These have radically changed which of my impulses I trust and endorse and listen to. After seeing these, I realise that subprocess in my brain are trying to approximate how much I should care about groups of difficult scales and failing at their goal, so I learn to ignore those and teach myself to do normative reasoning (e.g. taking into account orders-of-magnitude intuitively), because it's what I reflectively care about.

I can overcome basic drives when I discover large amounts of evidence from different sources that predicts my experience that ties together into a cohesive worldview for me and explains how the drive isn't in accordance with my deepest values. Throwing out the basic things I care about because of an abstract argument with none of the strong varieties of evidential backing of the above, isn't how this works.

Meta-level response: I don't trust the intellectual tradition of this group of arguments. I think religions have attempted to have a serious conversation about meaning and value in the past, and I'm actually interested in that conversation (which is largely anthropological and psychological). But my impression of modern apologetics is primarily one of rationalization, not the source of religion's understanding of meaning, but a post-facto justification.

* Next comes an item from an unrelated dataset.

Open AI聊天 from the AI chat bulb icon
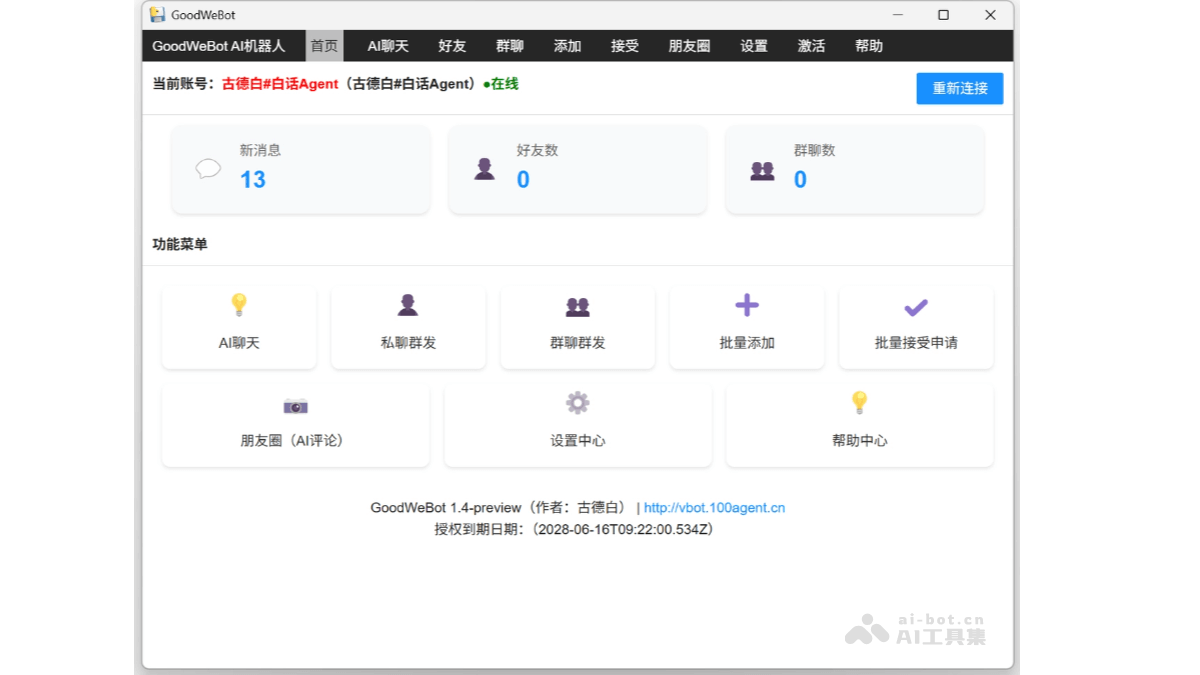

Having not personally read any of his books, I hear C.S. Lewis is the guy who most recently made serious attempts to engage with morality and values. But the most recent wave of this philosophy of religion stuff, since the dawn of the internet era, is represented by folks like the philosopher/theologian/public-debater William Lane Craig (who I watched a bunch as a young teenager), who sees argument and reason as secondary to his beliefs.

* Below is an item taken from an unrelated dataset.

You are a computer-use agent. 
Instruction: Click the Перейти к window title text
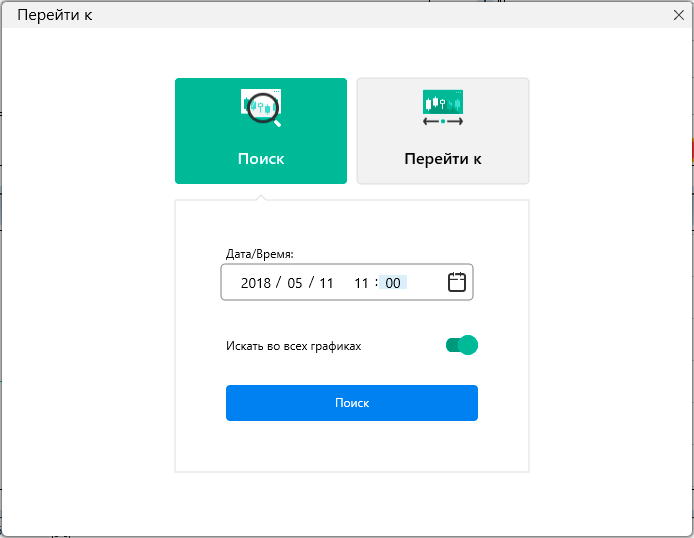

Here's some relevant quotes of Lane Craig, borrowed from this post by Luke Muehlhauser (sources are behind the link):

…the way we know Christianity to be true is by the self-authenticating witness of God’s Holy Spirit. Now what do I mean by that? I mean that the experience of the Holy Spirit is… unmistakable… for him who has it; …that arguments and evidence incompatible with that truth are overwhelmed by the experience of the Holy Spirit…

…it is the self-authenticating witness of the Holy Spirit that gives us the fundamental knowledge of Christianity’s truth. Therefore, the only role left for argument and evidence to play is a subsidiary role… The magisterial use of reason occurs when reason stands over and above the gospel… and judges it on the basis of argument and evidence. The ministerial use of reason occurs when reason submits to and serves the gospel. In light of the Spirit’s witness, only the ministerial use of reason is legitimate. Philosophy is rightly the handmaid of theology. Reason is a tool to help us better understand and defend our faith…

[The inner witness of the Spirit] trumps all other evidence.

My impression is that it's fair to characterise modern apologetics as searching for arguments to provide in defense of their beliefs, and not as the cause of them, nor as an accurate model of the world. Recall the principle of the bottom line:

Your effectiveness as a rationalist is determined by whichever algorithm actually writes the bottom line of your thoughts.  If your car makes metallic squealing noises when you brake, and you aren't willing to face up to the financial cost of getting your brakes replaced, you can decide to look for reasons why your car might not need fixing.  But the actual percentage of you that survive in Everett branches or Tegmark worlds—which we will take to describe your effectiveness as a rationalist—is determined by the algorithm that decided which conclusion you would seek arguments for.  In this case, the real algorithm is "Never repair anything expensive."  If this is a good algorithm, fine; if this is a bad algorithm, oh well.  The arguments you write afterward, above the bottom line, will not change anything either way.

My high-confidence understanding of the whole space of apologetics is that the process generating them is, on a basic level, not systematically correlated with reality (and man, argument space is so big, just choosing which hypothesis to privilege is most of the work, so it's not even worth exploring the particular mistakes made once you've reached this conclusion).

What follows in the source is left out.